▶ [EXTRACTED TEXT]
Commercial Restaurant Lease Dispute

Commercial Restaurant Lease Dispute


We are currently in the final year of a triple net commercial lease for a freestanding building. The building is 45 years old, and we have leased at this location since 1996, having operated a restaurant on site. Since 1996, we have invested in yearly maintenance for the parking lot and roofing, both of which are in poor condition.

Maintenance is no longer enough, and replacement is now required. The landlord has refused to repave the parking lot or replace the roof unless we sign a 5-year lease extension. The poor condition of both the roof and the parking lot are affecting our business, and we cannot continue to operate with the conditions as they are right now.

Can we seek early termination from the lease because the landlord refuses needed replacements?


In Massachusetts, most commercial leases outline the rights, obligations and responsibilities of both the landlord or owner and the tenant. As a result, the answer to your question is likely to be found in your commercial lease agreement.

Since we have not reviewed your commercial lease, we cannot cite its specific provisions. However, in many commercial leases, the tenant is responsible for maintaining the portion of the property being leased (i.e. the leased space) and the landlord is responsible for maintaining the overall structure and exterior areas. However, this standard arrangement is not a requirement and thus, the arrangement can be different from one commercial lease agreement to another. For this reason, it is essential to have a commercial lease attorney review your lease before you make any decisions that could impact your business and/or have legal consequences.

▶ [DIRECTIONS]
a - Return the passage of the lease dispute text starting at "Maintenance is no" and ending at "commercial lease agreement.", copied word for word.
b - Resume the commercial restaurant lease dispute text from where it stops.
The lines that follow were taken from a different source than the lease dispute text.

▶ [DATA EXTRACT]

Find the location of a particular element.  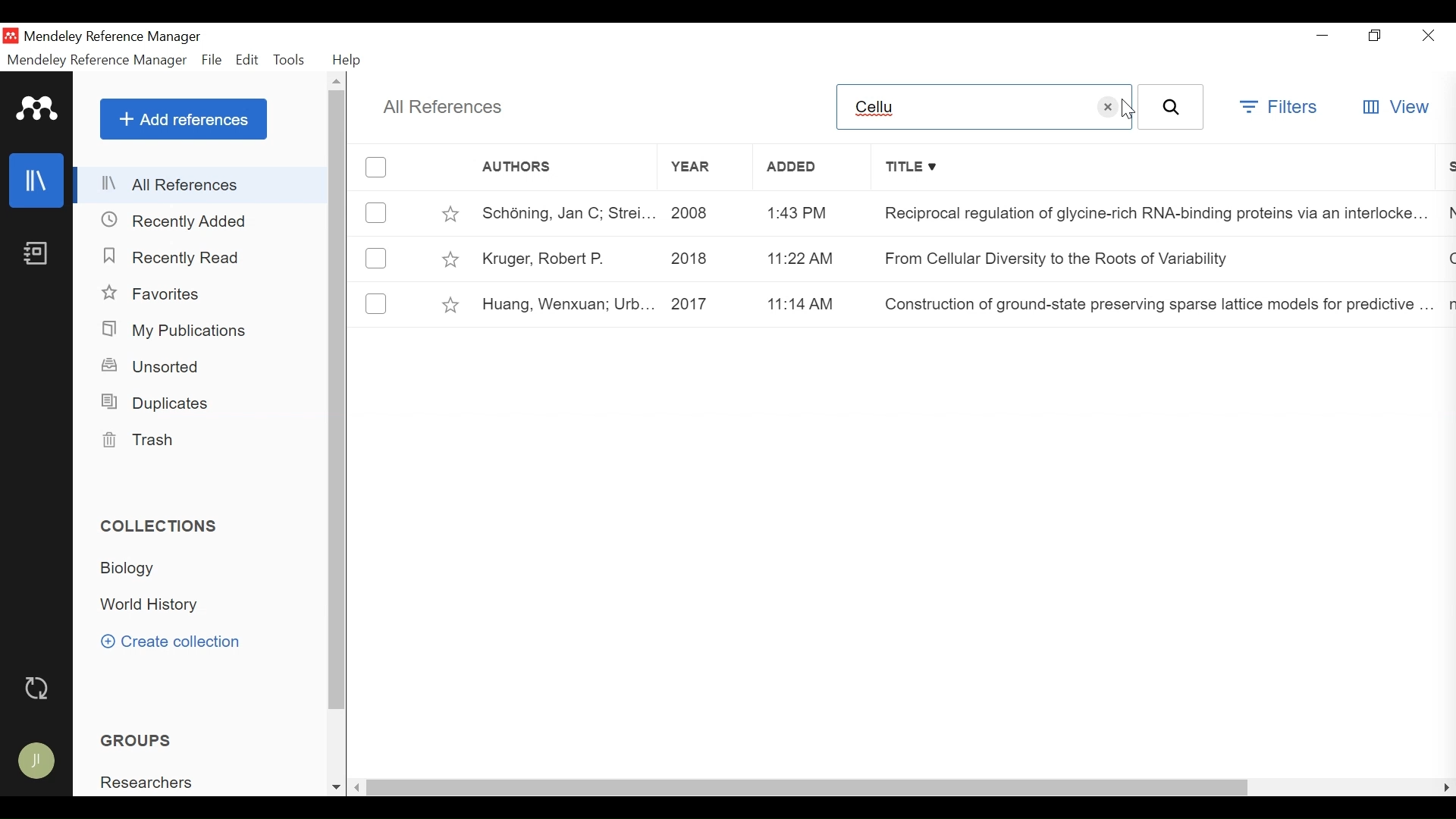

▶ [ANSWERS PER TASK]
a -
Maintenance is no longer enough, and replacement is now required. The landlord has refused to repave the parking lot or replace the roof unless we sign a 5-year lease extension. The poor condition of both the roof and the parking lot are affecting our business, and we cannot continue to operate with the conditions as they are right now.

Can we seek early termination from the lease because the landlord refuses needed replacements?


In Massachusetts, most commercial leases outline the rights, obligations and responsibilities of both the landlord or owner and the tenant. As a result, the answer to your question is likely to be found in your commercial lease agreement.

b -
If our office were working on your matter we would first review the lease agreement to identify any clauses regarding early termination. Many commercial leases do contain language about when an early termination is permitted. If your lease agreement does not outline any conditions for a valid early termination or if you cannot satisfy the stated early termination requirements as outlined in the lease agreement, you will need to determine whether the landlord has breached the agreement.

In Massachusetts, the doctrine of unclean hands states that when a party materially breaches a contract and does not cure the breach, they cannot enforce the contract against the other parties named in the contract. This means if your landlord breached the terms of the lease agreement, he or she cannot enforce the contract against you.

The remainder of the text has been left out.